Stored entries
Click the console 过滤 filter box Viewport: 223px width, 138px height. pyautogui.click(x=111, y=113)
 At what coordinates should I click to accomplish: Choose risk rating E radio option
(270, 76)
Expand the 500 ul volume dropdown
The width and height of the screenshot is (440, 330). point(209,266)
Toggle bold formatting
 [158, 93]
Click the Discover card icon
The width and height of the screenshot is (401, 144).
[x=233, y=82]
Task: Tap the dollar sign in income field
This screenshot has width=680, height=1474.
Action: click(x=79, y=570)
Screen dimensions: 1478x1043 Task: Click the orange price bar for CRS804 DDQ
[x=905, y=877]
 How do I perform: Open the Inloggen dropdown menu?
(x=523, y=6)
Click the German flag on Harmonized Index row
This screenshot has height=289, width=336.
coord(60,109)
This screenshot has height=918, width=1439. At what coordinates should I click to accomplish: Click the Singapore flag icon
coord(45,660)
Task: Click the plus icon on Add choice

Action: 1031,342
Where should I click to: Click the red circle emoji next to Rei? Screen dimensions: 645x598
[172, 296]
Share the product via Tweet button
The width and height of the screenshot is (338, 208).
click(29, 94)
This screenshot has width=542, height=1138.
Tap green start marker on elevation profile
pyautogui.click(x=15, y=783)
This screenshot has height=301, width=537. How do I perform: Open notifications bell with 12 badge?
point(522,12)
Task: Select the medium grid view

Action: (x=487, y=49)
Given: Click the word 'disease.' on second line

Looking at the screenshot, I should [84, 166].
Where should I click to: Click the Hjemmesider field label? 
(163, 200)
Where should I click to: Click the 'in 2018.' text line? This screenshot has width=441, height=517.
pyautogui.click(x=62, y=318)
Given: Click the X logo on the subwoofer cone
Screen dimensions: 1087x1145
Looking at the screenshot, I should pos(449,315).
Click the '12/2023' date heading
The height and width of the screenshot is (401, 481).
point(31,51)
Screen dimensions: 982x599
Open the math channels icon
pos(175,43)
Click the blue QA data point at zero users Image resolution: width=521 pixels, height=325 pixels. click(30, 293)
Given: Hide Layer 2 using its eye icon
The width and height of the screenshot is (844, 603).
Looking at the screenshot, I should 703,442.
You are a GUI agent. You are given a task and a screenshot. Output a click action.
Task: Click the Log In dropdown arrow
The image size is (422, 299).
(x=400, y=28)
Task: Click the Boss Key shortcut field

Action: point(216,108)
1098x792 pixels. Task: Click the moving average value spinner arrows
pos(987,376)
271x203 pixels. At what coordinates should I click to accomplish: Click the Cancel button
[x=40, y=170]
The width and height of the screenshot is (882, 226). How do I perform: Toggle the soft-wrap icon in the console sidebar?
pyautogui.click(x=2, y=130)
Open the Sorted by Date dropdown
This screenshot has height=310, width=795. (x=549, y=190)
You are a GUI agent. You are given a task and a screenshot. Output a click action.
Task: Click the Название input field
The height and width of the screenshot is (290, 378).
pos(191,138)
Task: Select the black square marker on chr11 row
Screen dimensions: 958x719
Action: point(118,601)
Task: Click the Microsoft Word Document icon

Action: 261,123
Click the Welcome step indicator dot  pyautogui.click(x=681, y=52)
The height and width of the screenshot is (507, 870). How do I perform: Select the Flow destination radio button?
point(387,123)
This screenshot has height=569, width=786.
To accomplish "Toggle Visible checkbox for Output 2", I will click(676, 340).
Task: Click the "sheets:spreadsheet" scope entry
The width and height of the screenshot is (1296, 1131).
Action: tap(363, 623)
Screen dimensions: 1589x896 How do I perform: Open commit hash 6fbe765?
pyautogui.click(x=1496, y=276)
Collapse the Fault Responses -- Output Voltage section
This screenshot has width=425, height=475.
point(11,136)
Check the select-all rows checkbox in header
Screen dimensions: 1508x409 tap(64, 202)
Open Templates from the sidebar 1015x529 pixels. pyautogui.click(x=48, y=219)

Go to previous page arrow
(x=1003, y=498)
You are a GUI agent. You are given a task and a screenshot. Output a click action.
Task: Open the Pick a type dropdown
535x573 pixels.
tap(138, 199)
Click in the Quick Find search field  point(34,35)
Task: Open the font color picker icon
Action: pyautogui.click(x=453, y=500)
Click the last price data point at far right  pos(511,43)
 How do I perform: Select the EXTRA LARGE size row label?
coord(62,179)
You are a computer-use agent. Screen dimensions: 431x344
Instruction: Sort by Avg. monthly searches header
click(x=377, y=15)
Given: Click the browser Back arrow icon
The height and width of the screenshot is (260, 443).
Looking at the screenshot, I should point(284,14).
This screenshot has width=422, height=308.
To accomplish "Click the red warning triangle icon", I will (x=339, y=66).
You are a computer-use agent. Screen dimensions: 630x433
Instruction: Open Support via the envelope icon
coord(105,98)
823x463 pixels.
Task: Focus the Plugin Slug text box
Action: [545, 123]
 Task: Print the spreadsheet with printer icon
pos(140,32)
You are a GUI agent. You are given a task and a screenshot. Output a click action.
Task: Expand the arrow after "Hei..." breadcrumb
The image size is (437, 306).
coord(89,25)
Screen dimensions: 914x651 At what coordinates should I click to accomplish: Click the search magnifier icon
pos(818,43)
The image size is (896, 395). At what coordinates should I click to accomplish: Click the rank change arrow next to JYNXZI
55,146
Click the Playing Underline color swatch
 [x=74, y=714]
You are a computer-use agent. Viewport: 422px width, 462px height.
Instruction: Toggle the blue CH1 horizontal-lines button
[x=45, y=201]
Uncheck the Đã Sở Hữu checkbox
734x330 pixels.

◆ **REQUIREMENT**
Tally, in the data above, the lines where the word "Viewport" occurs, and give the figure alone.

◆ **REPLY**
2